Please update the lines below, replacing every "Image resolution" with "Screen size" and leaving all else unchanged.

***** EXERCISE INPUTS

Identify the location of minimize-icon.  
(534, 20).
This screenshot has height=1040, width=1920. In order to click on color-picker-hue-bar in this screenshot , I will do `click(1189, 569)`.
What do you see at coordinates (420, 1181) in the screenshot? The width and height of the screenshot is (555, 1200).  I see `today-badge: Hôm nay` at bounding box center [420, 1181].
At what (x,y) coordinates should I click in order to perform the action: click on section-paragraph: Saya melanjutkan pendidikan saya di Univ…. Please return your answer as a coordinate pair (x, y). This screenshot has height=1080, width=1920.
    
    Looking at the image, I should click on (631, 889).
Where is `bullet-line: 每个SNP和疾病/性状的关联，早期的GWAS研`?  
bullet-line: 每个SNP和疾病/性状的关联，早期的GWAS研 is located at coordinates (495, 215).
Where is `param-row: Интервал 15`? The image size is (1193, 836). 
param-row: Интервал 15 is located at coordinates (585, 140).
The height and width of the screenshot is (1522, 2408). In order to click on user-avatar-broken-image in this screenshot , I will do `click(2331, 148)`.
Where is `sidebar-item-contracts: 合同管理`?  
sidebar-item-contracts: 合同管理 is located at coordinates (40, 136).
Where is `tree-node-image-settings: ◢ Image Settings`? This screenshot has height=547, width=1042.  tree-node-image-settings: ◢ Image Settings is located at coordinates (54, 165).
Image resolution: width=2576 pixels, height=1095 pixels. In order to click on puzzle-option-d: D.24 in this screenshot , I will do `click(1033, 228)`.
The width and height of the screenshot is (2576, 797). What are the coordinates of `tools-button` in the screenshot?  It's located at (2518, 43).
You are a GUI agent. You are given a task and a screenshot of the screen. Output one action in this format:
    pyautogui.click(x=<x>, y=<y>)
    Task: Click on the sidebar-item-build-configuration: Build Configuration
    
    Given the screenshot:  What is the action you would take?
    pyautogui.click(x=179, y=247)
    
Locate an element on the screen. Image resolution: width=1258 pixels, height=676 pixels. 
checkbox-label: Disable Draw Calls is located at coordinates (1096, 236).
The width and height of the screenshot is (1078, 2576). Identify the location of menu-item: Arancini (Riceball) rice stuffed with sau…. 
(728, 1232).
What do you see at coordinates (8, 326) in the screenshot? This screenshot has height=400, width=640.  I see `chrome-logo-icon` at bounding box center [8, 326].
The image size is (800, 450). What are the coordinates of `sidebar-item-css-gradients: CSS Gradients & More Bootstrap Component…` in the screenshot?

**********

RESPONSE FOR THIS EXERCISE:
Identify the location of minimize-icon.  
(534, 20).
This screenshot has height=1040, width=1920. In order to click on color-picker-hue-bar in this screenshot , I will do `click(1189, 569)`.
What do you see at coordinates (420, 1181) in the screenshot? The width and height of the screenshot is (555, 1200).  I see `today-badge: Hôm nay` at bounding box center [420, 1181].
At what (x,y) coordinates should I click in order to perform the action: click on section-paragraph: Saya melanjutkan pendidikan saya di Univ…. Please return your answer as a coordinate pair (x, y). This screenshot has height=1080, width=1920.
    
    Looking at the image, I should click on (631, 889).
Where is `bullet-line: 每个SNP和疾病/性状的关联，早期的GWAS研`?  
bullet-line: 每个SNP和疾病/性状的关联，早期的GWAS研 is located at coordinates (495, 215).
Where is `param-row: Интервал 15`? The image size is (1193, 836). 
param-row: Интервал 15 is located at coordinates (585, 140).
The height and width of the screenshot is (1522, 2408). In order to click on user-avatar-broken-image in this screenshot , I will do `click(2331, 148)`.
Where is `sidebar-item-contracts: 合同管理`?  
sidebar-item-contracts: 合同管理 is located at coordinates (40, 136).
Where is `tree-node-image-settings: ◢ Image Settings`? This screenshot has height=547, width=1042.  tree-node-image-settings: ◢ Image Settings is located at coordinates (54, 165).
Screen size: width=2576 pixels, height=1095 pixels. In order to click on puzzle-option-d: D.24 in this screenshot , I will do `click(1033, 228)`.
The width and height of the screenshot is (2576, 797). What are the coordinates of `tools-button` in the screenshot?  It's located at (2518, 43).
You are a GUI agent. You are given a task and a screenshot of the screen. Output one action in this format:
    pyautogui.click(x=<x>, y=<y>)
    Task: Click on the sidebar-item-build-configuration: Build Configuration
    
    Given the screenshot:  What is the action you would take?
    pyautogui.click(x=179, y=247)
    
Locate an element on the screen. Screen size: width=1258 pixels, height=676 pixels. 
checkbox-label: Disable Draw Calls is located at coordinates (1096, 236).
The width and height of the screenshot is (1078, 2576). Identify the location of menu-item: Arancini (Riceball) rice stuffed with sau…. 
(728, 1232).
What do you see at coordinates (8, 326) in the screenshot? This screenshot has height=400, width=640.  I see `chrome-logo-icon` at bounding box center [8, 326].
The image size is (800, 450). What are the coordinates of `sidebar-item-css-gradients: CSS Gradients & More Bootstrap Component…` in the screenshot?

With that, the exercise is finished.